村正,相当于现在村子里的村长,在古代负责检察非违、课植农桑、催驱赋役等事务,大小村之间也没有性质的区别,只要有人家居住的田野聚落概可称为村,只要有村,除非村子人口不足十户,就有村正。
村正都是由村子里最德高望重的人担任的,而这种人大多是村子里的族老,是最受尊敬的人。
一个人前去通知村正,一个人帮苏长风拎着虎皮,陪着他慢慢的走着,没多时苏长风就见到了青山村的村正。
看上去七八十岁的样子,苍老的脸上爬满了皱纹,白发却被梳得整整齐齐,披散在肩膀上,两条白眉垂在脸侧,胡子也被梳成一个个小捆,末梢还用红色的细绳捆着,身着一身褐色麻衣,腰背挺得笔直,手里拄着一根小臂粗的长棍。
“老夫刘万里,添为青山村村正,不知上使到访,有失远迎,还望见谅。”
礼数做得很足,见到苏长风,先是深深的做了一揖,然后才接过他递过来的信和身份度牒。
接过信,也没有仔细查看,只是粗略的扫了两眼算是过了一个流程,然后将苏长风请进了屋。
“老丈,您也知道了我的目的,我想了解一下食人蟒和黑山君的信息。”
坐在一边的凳子上,苏长风也没有太多的客套,直截了当的问道。
至于为什么不问噬人虎,它的虎皮还在外面裹成一团被人背着呢。
一山不容二虎,除非一公一母,要是这里真的有一对老虎的话,那苏长风也就认了,无非再打一次而已,而且这一次有着整个村子的帮忙想来会更加轻松。
“青山村有三害,村西的噬人虎、村南的食人蟒和村北的黑山君,这三者各自占据一面,为害一方。
噬人虎长一丈又二尺,高三尺,爪似短刀,须如铜线,身披一件锦缎长袍,盘踞村西密林择人而噬;食人蟒身长约四丈,披鳞带甲,刀剑难伤,深潜村南沼泽,偶尔也出来搜寻猎物,一不小心就成为它腹中之食;黑山君的危害可以说是最大的,也可以说是最小的,它只在山下药草和作物成熟的时候前来大肆啃咬破坏一番,虽又不怎么伤人,但是皮糙肉厚却也让人拿它无可奈何。”
说起三害,村正唉声叹气,一筹莫展,旋即又两眼放光的看着坐在对面的苏长风,眼中满是希冀。
“村正,这里这么危险,您就没想过举村搬离?”
苏长风有些疑惑,按照他的说法,这里的村民都生活在水深火热之中,随时都有可能会遇到生命危险,但是为什么却死守着村子不放?
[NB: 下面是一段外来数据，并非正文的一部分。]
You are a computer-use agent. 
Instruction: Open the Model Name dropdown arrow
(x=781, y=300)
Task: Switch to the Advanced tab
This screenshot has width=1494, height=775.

要么是村子里有着什么秘密,这里的人都要守着这个秘密不能离开;要么就是整个村子都是那种留恋故土的人,宁愿死在这里也不愿意背井离乡。
在他看来,这个村子肯定有着秘密,毕竟无论哪个世界,黄肤黑发黑瞳的农民都是最好养活的,艰苦朴素、吃苦耐劳、勤劳朴实……所有赞美的词放在他们身上都不为过,只要他们嘴里有着一口食物,就不会去想什么造反之类的事情。
就像黄巾之乱,原因真的在于张角吗?他只不过是一个引子,一面旗帜罢了,靠土地吃饭的农民们完全就是被各种苛捐杂税逼得活不下去了,食不果腹、易子而食,白骨露於野,千里无鸡鸣,种种惨状都不足以讲述他们的痛苦,一朝英雄拔剑起,又是苍生十年劫,黄巾起,换青天,到底是谁的过错?
“唉~”
村正长长地叹了一口气,看了一眼正襟危坐的苏长风,眉眼之中满是郁气,“能好好的活着,谁愿意死呢?
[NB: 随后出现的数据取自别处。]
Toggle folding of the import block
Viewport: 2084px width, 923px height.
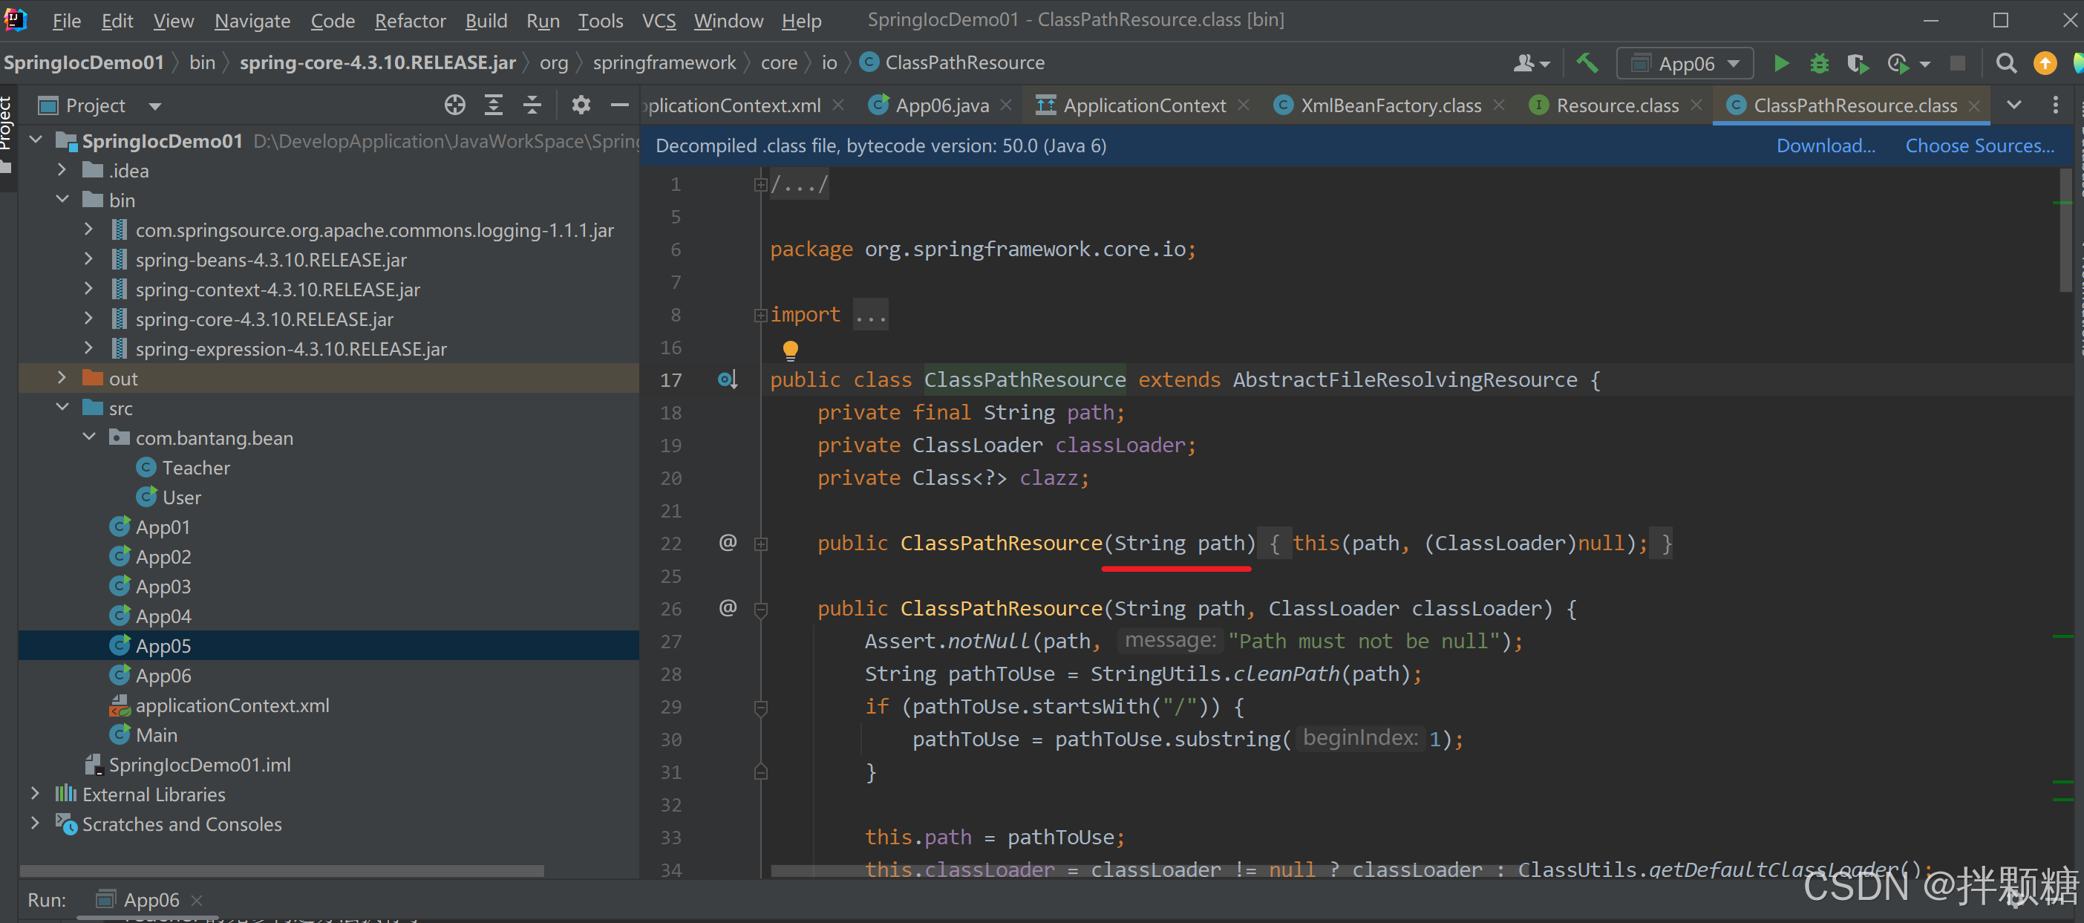click(x=760, y=315)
这里虽然危险,但是至少没有外界的苛捐杂税,每年只要给官府上贡一定数量的草药可以抵上劳役和赋税,换做外界,我们这些老弱病残早就饿死了。
现在虽说饱受这三害的威胁,但是和外界那些整天活得提心吊胆,生怕被衙门破门拉去充当徭役的人比起来要好得多。”
苛政猛于虎!
出生在和平年代的苏长风终于认识到了世界的另一面,在另一个世界,他不需要担心吃和穿,不需要担心生命受到威胁,也就住房方面可能是一个问题,但是如果选择单身的话这最后一个问题也就不再是问题。但是现在,他不再是那个平等社会的人,这里是有阶级的,这里见官是需要下跪的,这里的平民百姓都生活在社会的最底层。
胸中似乎燃起一团火焰,但是却又在现实的压迫下缓缓熄灭,不是出于什么大义,只是因为心中的同情罢了,但终究还是力量太弱了。
“我需要去探查一下它们的生存环境,之后再考虑如何除去三害。”
将心头的郁气压下,苏长风迫切需要一个媒介将这股郁气发泄出去,而剩下的两害就是不错的目标。
“上使,难道这一次就您一个人来?”
他的语气有些犹豫,似乎明白这句话有些伤人心,但他还是问了出来。
“对。”
苏长风默默地点了点头,他不知道六扇门是否为他安排了增援,但是看这个副本的尿性,想来是没有的。
“大力!”
刘万里大声将门外的壮汉唤了进来,这时候说起话来中气却不是很足。
刘大力抱着虎皮慢慢走了进来,还没等刘万里说话,他‘扑通’一下子就跪到了地上,狠狠的对着苏长风磕了三个响头。
苏长风连忙避到一边,伸手将他扶起,却看到了一张涕泗滂沱的脸。
“大力,你这是干什么!”
恨恨地顿了一下手中的长棍,狠狠地向着刘大力的肩膀抽了过去。
屋子里,两个人说话的声音并不小,也没什么需要隐瞒其他人的,他以为刘大力这是在哀求苏长风去帮他报仇雪恨,但这件事当真不急,老人有着自己的智慧,他知道什么时候该做什么,这样的请求有些类似于威胁了。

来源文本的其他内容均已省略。